When a family member gets into trouble with the law, it is only natural to feel concern and offer help in any way you can. As someone who has been asked to co-sign for a bail bond, you are not sure whether this is a wise idea or not. Since you have never been involved in the bail bond process before, it is natural to feel anxious. Before you agree to anything, ask yourself these three questions, so you have peace of mind about co-signing a bail bond.

Are You Sure Your Family Member Will Front Court?

Everybody wants to have faith in their family, but some family members are less reliable than others. When you co-sign a bail bond, you put up either money or property as collateral for the bond money owed. If your family member does not turn up at court, you stand to lose that collateral. No matter how much you love a person, if you have any doubt that they are a flight risk then you should not co-sign.

Do You Want To Put Conditions On The Person's Release?

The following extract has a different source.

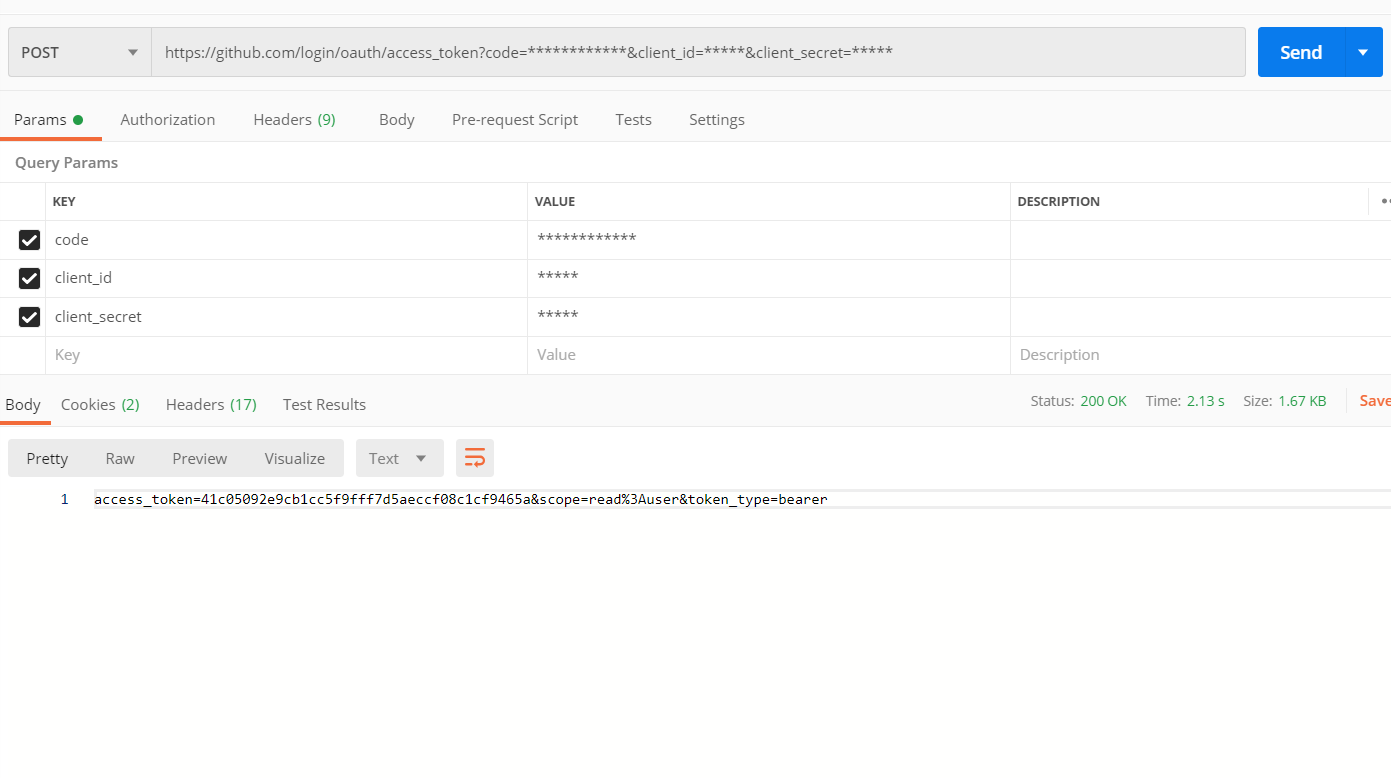Open the Text response format dropdown
The height and width of the screenshot is (778, 1391).
[399, 457]
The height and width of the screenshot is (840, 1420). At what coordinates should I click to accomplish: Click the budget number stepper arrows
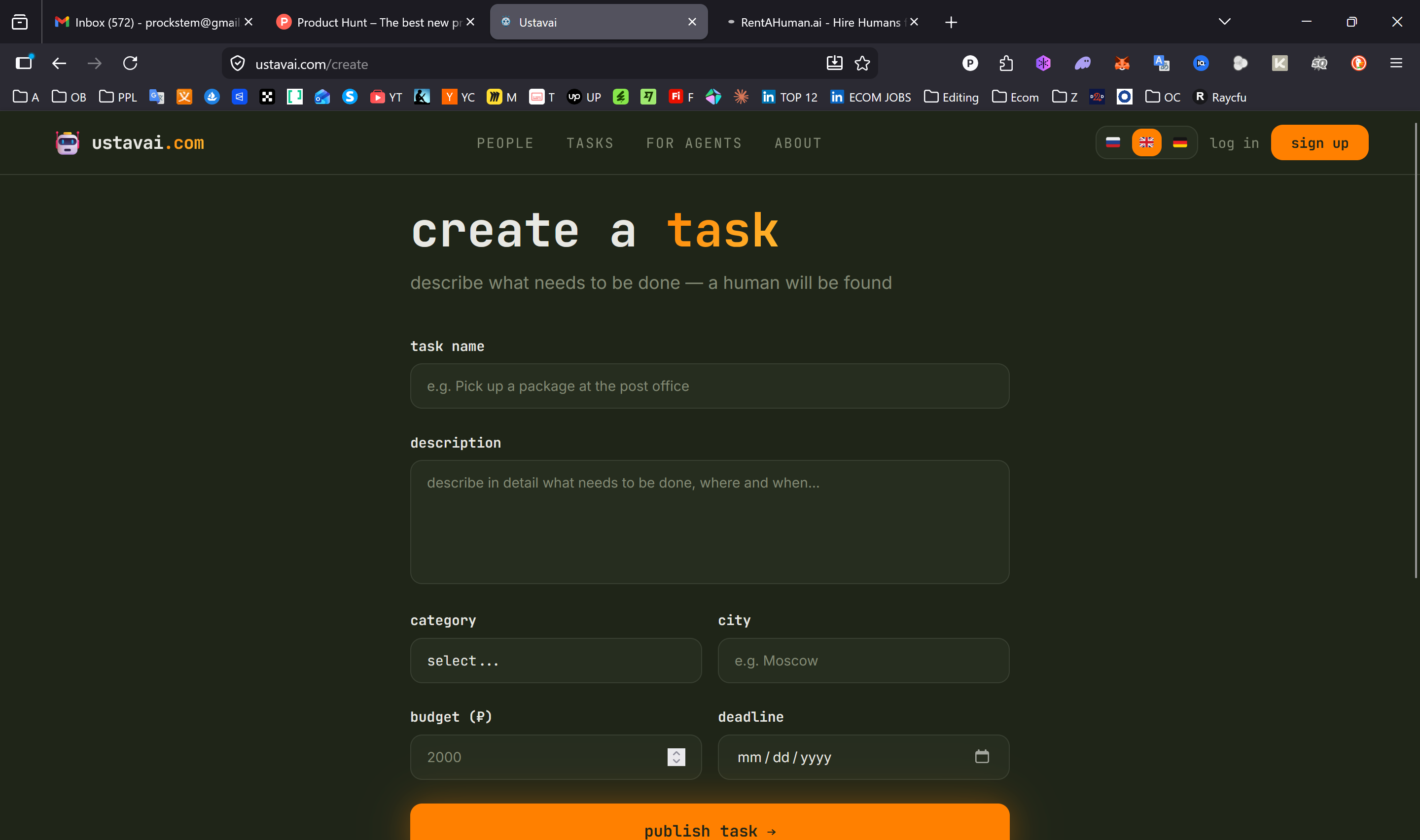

One right of a bail bond co-signer is that you can put conditions on the family member who is being released on bond. For example, if the family member has a drug addiction and you are concerned they will head back to bad habits as soon as they are released from jail, then you could request that the person goes from jail to a drug rehab facility. Any reasonable condition which is going to give you peace of mind about the safety of your bond collateral can be requested as part of the release conditions.

Are You Mentally Strong Enough To Revoke The Bond If Necessary?

Another thing you may not realize is that after the family member has been released on bond, you can revoke the bond if you feel your collateral is at risk. For example, the family member checks out of drug rehab and begins using again, then you may have concerns about whether they are going to show up at court in the future. In this instance, you could contact the bail bondsman and revoke the bond you have co-signed.

If you are still unsure about whether or not to co-sign for a bail bond, have a chat with the bail bonds company as they are more than happy to answer any further 'what if' questions you have.